ABSTRACT

It is now 10 years since the Big Brother TV programme format was devised in the Netherlands by producer John de Mol for his production company Endemol. As Bazalgette (2005) has shown, the programme was groundbreaking in terms of its premise of bringing together a group of young people and having them live in a confined space where they were filmed by a battery of hidden cameras. Beginning in the Netherlands, and soon giving rise to a string of franchised productions around the world, Big Brother has become the most watched programme in world television history. The accumulated global audience for its various national versions regularly produced up to 2005 was estimated at 740 million viewers. It has also proved to be an extremely valuable franchise around the world, generating more than US$4.7 billion in profits for its owner in the same period (Bazalgette 2005). But the phenomenal success of the programme also heralded the maturation

of TV formats. This way of doing television is now a highly significant component of industry and cultural practice in modern television, at both the national and international levels.

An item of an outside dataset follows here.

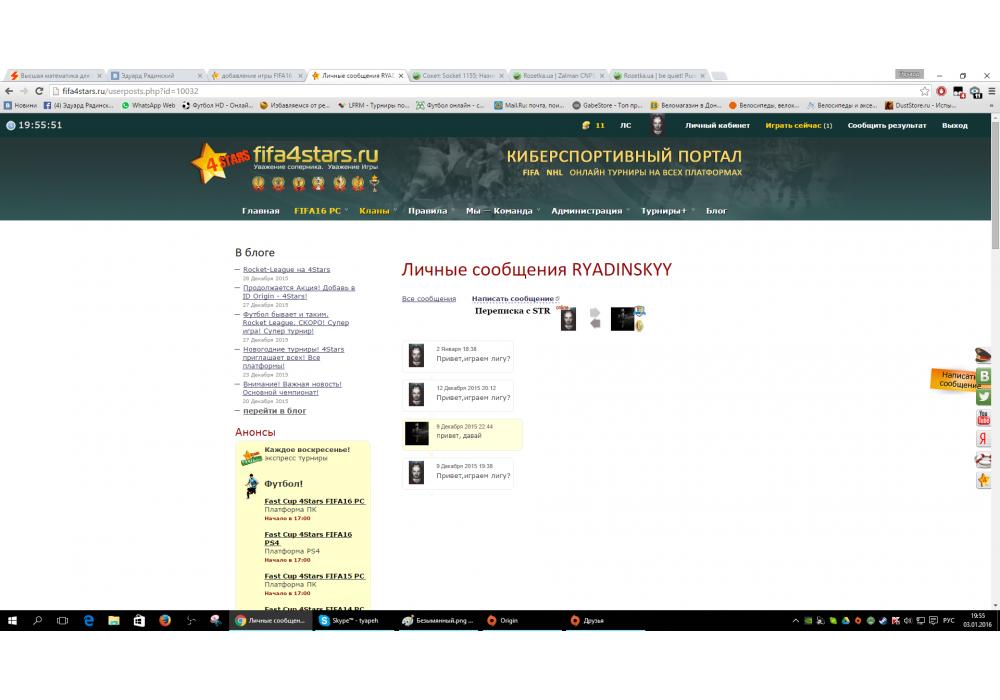Expand the FIFA16 PC menu
The height and width of the screenshot is (700, 1000).
[x=317, y=211]
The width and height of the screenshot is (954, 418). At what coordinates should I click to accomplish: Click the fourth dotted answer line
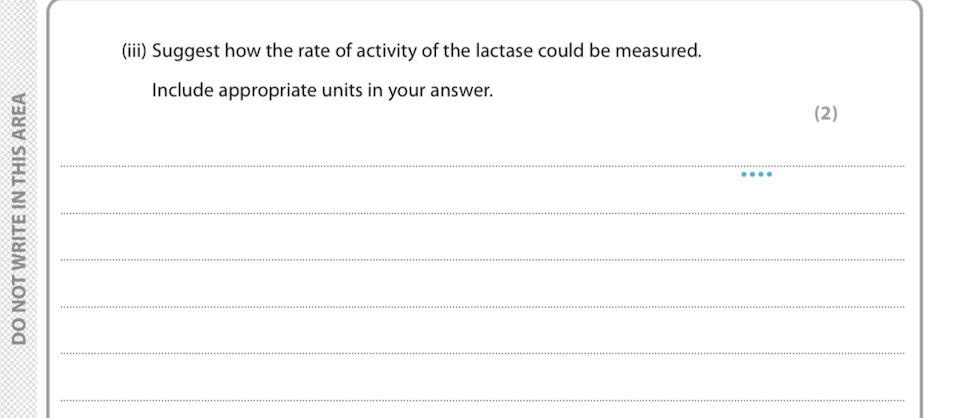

Whether in the form of reality, game show, infotainment programming, makeover, talent show, sitcom or drama, the advent of the television programme format seems to signal the triumph of media globalization, even while asserting the continued importance of local or domestic programming (Moran and Malbon 2006). What does this paradox imply? How can the TV programme format best be understood in the rapidly changing mediascape of present-day international television? This chapter explores the practice and meaning of TV format program-

ming. It is divided into six sections. The first sketches the notion of a global television system. In the next two sections, I outline the main features of format programming, including its evolution as an industry practice. The following two sections develop an understanding of adaptation, drawing on semiotics and translation theory. In the concluding section, I consider this customizing of formats for home audiences under the label of nationalization.